EXERCISE:
Reproduce verbatim the lines of the material below, starting at the line with "Where should I click to: Focus" and ending at the line with "Task: Click the orange", both inclusive; skip the rest.
---------- DATASET ----------
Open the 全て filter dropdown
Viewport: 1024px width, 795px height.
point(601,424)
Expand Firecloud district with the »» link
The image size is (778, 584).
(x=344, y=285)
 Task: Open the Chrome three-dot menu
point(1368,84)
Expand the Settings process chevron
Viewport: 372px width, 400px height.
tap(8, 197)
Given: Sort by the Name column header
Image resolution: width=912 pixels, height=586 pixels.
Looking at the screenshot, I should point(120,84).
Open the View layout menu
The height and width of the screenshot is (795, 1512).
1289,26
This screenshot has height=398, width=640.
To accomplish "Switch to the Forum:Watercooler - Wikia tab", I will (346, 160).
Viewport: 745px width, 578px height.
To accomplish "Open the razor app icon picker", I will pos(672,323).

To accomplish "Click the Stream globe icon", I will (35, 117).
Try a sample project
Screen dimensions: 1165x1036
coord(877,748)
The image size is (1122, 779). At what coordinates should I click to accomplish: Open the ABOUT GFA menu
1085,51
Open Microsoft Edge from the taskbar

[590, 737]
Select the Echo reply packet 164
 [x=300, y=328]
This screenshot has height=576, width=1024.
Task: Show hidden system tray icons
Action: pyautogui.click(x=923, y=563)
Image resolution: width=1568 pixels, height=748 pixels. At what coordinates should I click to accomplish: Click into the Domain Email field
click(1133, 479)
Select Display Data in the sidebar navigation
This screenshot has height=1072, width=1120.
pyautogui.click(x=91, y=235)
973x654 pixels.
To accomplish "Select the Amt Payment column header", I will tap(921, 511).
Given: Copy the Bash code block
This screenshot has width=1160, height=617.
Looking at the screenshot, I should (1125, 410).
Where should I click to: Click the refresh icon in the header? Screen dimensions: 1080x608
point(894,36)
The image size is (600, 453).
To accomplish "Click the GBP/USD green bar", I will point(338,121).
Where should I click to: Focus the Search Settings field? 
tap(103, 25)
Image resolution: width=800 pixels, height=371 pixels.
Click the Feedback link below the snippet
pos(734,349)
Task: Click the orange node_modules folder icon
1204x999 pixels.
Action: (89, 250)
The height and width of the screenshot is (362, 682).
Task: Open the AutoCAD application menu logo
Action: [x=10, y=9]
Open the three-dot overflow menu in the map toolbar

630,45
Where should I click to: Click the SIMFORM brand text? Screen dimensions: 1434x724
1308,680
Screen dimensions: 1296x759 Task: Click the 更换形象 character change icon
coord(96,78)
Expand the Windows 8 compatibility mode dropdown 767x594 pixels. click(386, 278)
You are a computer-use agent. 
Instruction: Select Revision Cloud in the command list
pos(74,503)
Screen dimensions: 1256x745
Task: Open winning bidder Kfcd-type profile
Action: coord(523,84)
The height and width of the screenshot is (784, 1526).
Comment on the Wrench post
----------
SOLUTION:
Where should I click to: Focus the Search Settings field? 
tap(103, 25)
Image resolution: width=800 pixels, height=371 pixels.
Click the Feedback link below the snippet
pos(734,349)
Task: Click the orange node_modules folder icon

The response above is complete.